• [Task statement]:
Reproduce the items from the start through the line containing "Action: click(1530, 166)", substituting "Display size" for every "Screen dimensions" and leaving all other text unchanged.

-.-.-

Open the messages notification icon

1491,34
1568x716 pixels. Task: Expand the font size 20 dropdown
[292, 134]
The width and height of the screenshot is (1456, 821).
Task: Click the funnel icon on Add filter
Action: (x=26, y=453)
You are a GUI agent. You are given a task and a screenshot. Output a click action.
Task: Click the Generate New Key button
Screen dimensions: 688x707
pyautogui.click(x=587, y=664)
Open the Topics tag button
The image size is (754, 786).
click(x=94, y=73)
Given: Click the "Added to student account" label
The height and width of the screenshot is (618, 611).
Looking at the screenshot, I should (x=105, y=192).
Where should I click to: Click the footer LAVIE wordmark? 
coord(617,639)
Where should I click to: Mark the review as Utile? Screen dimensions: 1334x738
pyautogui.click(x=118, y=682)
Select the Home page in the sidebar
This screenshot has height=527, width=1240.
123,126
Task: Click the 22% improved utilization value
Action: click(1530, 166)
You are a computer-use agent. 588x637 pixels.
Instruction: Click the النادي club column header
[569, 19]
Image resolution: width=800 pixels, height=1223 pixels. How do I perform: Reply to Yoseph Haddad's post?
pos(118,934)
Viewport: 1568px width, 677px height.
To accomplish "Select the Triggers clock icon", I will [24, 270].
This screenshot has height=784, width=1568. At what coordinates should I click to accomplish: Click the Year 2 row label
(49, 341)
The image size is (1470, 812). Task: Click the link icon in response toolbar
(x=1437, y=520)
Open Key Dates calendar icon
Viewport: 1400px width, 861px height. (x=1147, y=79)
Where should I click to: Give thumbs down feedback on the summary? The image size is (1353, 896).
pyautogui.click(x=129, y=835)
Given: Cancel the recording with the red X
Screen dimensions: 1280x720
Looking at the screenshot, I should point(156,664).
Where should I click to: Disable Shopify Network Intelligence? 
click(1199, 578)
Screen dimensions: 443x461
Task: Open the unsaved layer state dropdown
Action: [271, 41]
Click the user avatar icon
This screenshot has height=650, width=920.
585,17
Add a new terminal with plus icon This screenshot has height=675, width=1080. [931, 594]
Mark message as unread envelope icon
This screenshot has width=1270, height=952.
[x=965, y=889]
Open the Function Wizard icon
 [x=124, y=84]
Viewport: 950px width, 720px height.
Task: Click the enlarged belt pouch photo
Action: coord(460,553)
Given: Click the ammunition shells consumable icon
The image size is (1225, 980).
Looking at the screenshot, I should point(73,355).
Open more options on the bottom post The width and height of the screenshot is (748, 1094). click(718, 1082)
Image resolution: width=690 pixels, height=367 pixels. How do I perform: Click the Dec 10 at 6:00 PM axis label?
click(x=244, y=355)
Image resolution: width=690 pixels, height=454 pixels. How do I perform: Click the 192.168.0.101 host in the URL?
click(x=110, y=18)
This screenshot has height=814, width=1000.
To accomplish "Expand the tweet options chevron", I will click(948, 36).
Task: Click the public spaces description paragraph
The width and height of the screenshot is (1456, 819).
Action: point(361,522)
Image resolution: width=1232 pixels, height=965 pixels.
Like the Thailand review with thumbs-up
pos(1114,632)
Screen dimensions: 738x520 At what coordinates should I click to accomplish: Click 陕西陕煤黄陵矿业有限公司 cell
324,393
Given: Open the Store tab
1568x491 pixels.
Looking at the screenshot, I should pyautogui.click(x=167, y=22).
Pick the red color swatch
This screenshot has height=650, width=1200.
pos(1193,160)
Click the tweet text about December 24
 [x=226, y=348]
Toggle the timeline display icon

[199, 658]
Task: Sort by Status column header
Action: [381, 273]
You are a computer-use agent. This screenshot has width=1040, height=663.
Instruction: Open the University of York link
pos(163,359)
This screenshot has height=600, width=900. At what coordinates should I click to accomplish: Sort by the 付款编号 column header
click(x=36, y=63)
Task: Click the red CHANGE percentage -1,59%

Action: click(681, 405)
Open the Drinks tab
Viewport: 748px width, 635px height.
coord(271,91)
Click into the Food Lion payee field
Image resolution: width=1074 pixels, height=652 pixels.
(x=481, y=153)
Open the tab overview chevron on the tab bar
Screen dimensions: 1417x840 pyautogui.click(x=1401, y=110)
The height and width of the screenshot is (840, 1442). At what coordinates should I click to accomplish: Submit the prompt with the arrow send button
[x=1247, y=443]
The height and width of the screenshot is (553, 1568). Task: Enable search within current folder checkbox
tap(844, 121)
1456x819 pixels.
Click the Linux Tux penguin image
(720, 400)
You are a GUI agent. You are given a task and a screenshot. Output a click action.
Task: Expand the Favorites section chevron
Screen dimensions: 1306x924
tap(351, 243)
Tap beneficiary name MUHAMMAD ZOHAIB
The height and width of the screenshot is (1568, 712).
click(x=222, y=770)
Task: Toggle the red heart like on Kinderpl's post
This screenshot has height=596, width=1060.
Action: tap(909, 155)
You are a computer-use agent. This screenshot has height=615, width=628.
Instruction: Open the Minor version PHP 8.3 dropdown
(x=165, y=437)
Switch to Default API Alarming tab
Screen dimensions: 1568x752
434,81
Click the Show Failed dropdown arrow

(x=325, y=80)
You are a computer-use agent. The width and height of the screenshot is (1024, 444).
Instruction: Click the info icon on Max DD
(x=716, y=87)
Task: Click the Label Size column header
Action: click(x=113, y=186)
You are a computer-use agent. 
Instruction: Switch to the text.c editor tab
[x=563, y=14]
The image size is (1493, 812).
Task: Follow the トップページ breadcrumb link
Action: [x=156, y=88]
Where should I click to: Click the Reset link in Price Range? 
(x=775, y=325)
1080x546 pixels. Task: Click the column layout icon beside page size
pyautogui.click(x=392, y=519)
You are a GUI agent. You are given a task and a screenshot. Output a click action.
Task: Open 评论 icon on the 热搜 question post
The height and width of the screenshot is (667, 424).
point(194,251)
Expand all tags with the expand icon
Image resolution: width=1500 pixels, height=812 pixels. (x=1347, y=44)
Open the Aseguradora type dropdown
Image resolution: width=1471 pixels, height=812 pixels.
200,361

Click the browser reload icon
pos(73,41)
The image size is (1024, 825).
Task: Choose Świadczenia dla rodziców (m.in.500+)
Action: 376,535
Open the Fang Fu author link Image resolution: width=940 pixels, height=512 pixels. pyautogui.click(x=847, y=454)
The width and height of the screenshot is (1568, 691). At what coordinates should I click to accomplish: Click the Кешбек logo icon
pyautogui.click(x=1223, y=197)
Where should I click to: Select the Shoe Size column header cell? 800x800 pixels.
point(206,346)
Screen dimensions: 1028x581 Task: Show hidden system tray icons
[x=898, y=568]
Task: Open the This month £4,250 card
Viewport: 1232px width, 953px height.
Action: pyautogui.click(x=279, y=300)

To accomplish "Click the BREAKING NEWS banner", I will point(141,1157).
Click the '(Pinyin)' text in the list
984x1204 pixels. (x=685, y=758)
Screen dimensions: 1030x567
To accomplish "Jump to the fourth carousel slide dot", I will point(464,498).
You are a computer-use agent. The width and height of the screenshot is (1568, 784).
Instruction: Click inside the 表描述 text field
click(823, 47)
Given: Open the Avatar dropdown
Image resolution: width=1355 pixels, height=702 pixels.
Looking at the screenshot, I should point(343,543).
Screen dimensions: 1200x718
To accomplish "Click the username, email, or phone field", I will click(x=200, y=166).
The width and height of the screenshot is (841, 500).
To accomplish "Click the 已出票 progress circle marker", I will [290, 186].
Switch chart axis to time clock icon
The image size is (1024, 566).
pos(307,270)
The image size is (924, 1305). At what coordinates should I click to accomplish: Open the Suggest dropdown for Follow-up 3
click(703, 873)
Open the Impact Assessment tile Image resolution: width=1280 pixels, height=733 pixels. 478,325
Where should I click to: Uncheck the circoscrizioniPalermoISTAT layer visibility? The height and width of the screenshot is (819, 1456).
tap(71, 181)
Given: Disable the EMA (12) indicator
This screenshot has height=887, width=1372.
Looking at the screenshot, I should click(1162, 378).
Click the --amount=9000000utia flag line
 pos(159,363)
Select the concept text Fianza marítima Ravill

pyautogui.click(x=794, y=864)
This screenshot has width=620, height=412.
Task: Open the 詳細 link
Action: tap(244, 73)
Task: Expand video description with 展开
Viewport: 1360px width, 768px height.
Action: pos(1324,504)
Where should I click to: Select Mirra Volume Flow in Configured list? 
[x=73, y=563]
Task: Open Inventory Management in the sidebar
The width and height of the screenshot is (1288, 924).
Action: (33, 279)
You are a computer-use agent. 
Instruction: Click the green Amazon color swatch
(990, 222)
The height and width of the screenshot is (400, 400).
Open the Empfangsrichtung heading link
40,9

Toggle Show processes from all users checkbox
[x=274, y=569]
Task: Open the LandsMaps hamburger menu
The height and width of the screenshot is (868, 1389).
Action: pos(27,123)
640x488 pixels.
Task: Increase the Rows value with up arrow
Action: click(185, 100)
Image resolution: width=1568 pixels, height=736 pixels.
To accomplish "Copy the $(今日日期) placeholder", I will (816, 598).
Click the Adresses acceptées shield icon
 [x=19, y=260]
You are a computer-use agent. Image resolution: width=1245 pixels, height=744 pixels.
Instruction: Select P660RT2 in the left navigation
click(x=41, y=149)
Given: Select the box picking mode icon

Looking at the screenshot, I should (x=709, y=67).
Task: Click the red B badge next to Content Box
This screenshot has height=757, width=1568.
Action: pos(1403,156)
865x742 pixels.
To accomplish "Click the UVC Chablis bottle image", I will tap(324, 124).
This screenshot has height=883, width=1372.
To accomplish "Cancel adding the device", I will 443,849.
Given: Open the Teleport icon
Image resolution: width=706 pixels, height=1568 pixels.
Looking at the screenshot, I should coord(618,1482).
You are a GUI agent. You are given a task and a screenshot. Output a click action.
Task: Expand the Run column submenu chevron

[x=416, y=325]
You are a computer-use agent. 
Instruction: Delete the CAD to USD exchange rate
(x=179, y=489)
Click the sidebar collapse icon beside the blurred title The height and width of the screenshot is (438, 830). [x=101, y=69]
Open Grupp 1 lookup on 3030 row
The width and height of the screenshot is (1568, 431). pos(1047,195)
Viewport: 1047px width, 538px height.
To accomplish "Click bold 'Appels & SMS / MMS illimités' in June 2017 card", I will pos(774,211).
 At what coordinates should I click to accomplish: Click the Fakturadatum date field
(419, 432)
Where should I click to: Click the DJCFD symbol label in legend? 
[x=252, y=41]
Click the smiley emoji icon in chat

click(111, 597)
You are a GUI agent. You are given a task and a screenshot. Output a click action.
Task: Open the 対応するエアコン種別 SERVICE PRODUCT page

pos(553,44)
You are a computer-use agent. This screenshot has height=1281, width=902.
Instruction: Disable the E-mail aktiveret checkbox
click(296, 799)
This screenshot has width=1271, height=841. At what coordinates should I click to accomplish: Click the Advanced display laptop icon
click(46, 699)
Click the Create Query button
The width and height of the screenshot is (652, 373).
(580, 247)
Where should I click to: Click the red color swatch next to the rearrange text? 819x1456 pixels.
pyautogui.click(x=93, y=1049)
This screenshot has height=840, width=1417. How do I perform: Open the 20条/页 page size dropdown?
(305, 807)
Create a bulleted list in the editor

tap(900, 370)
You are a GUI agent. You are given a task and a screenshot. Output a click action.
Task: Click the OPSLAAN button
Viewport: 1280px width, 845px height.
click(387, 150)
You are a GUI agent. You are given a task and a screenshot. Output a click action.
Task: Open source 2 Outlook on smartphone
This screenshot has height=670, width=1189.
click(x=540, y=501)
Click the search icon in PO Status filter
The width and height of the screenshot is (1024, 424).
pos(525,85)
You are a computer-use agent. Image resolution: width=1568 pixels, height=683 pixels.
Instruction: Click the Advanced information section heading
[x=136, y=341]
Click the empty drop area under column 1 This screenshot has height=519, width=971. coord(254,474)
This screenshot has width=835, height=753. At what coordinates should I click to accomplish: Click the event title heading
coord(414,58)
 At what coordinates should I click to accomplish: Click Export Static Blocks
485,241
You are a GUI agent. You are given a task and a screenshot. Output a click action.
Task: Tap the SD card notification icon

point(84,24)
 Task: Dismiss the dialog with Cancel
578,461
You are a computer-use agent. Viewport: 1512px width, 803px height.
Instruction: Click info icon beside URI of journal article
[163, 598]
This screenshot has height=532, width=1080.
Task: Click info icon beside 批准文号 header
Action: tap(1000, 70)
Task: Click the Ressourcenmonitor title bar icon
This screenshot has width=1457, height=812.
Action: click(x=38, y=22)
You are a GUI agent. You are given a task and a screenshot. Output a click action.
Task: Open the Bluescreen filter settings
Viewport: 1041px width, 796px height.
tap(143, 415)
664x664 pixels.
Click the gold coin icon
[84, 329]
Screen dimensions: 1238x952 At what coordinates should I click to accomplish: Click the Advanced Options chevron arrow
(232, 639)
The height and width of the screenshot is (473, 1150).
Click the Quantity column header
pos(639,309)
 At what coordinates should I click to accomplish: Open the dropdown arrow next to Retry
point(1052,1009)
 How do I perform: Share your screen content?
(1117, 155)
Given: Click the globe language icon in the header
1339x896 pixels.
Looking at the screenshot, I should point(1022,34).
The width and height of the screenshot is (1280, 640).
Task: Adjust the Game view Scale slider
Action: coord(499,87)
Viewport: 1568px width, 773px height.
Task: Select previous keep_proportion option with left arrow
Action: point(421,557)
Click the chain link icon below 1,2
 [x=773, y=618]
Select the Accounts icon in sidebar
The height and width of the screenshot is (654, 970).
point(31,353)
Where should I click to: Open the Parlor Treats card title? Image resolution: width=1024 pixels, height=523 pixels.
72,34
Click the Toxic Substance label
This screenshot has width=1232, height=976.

-.-.-

• [Full response]:
Open the messages notification icon

1491,34
1568x716 pixels. Task: Expand the font size 20 dropdown
[292, 134]
The width and height of the screenshot is (1456, 821).
Task: Click the funnel icon on Add filter
Action: (x=26, y=453)
You are a GUI agent. You are given a task and a screenshot. Output a click action.
Task: Click the Generate New Key button
Display size: 688x707
pyautogui.click(x=587, y=664)
Open the Topics tag button
The image size is (754, 786).
click(x=94, y=73)
Given: Click the "Added to student account" label
The height and width of the screenshot is (618, 611).
Looking at the screenshot, I should (x=105, y=192).
Where should I click to: Click the footer LAVIE wordmark? 
coord(617,639)
Where should I click to: Mark the review as Utile? Display size: 1334x738
pyautogui.click(x=118, y=682)
Select the Home page in the sidebar
This screenshot has height=527, width=1240.
123,126
Task: Click the 22% improved utilization value
Action: click(1530, 166)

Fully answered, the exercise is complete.